[SLL] mod_throttle?

Glenn Stone technoshaman at liawol.org
Sun May 1 10:21:52 PDT 2005


On Sun, May 01, 2005 at 10:12:29AM -0700, Jesse Keating wrote:
>On Fri, 2005-04-29 at 19:04 -0700, Bill Warner wrote:
>> I recently exposed some audio content on my web server that has maxed 
>> out my upstream bandwidth. I like the idea of giving away john
>> coltrane 
>> songs, but it interferes with other traffic on the server.

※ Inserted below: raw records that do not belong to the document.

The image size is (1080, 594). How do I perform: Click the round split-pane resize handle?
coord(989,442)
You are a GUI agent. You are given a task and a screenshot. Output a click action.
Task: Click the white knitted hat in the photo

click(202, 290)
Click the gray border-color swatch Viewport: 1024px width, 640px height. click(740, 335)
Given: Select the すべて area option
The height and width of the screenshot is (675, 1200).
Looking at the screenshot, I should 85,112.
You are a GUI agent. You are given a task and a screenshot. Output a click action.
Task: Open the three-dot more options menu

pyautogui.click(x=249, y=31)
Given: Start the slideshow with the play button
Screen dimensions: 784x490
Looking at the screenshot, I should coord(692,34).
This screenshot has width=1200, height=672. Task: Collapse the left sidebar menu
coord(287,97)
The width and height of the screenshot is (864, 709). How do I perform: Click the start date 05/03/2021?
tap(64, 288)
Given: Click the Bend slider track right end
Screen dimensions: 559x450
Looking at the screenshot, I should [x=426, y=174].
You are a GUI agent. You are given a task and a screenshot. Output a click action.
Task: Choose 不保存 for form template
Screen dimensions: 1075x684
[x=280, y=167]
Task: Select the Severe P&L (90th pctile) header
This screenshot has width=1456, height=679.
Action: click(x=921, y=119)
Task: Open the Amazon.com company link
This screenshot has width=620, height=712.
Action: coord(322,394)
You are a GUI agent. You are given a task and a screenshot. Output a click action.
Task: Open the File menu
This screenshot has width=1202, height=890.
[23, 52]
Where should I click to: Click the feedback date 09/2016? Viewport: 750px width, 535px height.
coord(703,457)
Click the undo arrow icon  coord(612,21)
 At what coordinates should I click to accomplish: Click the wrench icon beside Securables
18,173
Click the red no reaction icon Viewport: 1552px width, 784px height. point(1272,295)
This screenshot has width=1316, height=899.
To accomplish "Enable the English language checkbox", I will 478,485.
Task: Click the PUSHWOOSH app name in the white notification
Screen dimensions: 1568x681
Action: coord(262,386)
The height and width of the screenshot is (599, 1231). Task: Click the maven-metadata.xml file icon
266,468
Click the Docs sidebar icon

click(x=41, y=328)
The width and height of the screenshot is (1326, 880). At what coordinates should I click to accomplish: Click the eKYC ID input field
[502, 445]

I've
>> looked 
>> into throttling apache content with mod_throttle, but before I
>> install 
>> it, I thought I'd ask you guys if there's something else I should be 
>> looking into.
>> 
>> So, any experience w/ mod_throttle to report?
>
>When I started Fedora Legacy, I was running the master mirror server
>from my main hosting system.  Needless to say I experiences a massive
>bandwidth suckage.  I tried using mod_throttle, but found it not all
>that reliable (this was apache 1.4 stuff in RHL 7.3).  Maybe it was
>because I was dealing with a lot of small files, namely rpm header files
>and stuff.  The file were too small to really engage mod_throttle, but
>with so many people connecting my bandwidth was still being used quite
>heavily.  I also tried setting folder limits and connection limits, but
>it really didn't work all that well.  Maybe with streams and more
>consistent connections throttle will work well.

Two suggestions, one that might work, one that most likely will but requires
more work (and root access):

1) Upgrade to apache2 and use mod_bwshare.  (Haven't dug very far into
   this...)

2) Do your bandwidth control with QoS at the kernel/firewall level.  I know
   for sure this works; I did it the other way sharing download bandwidth
   between me and my wife when we were stuck on dialup.  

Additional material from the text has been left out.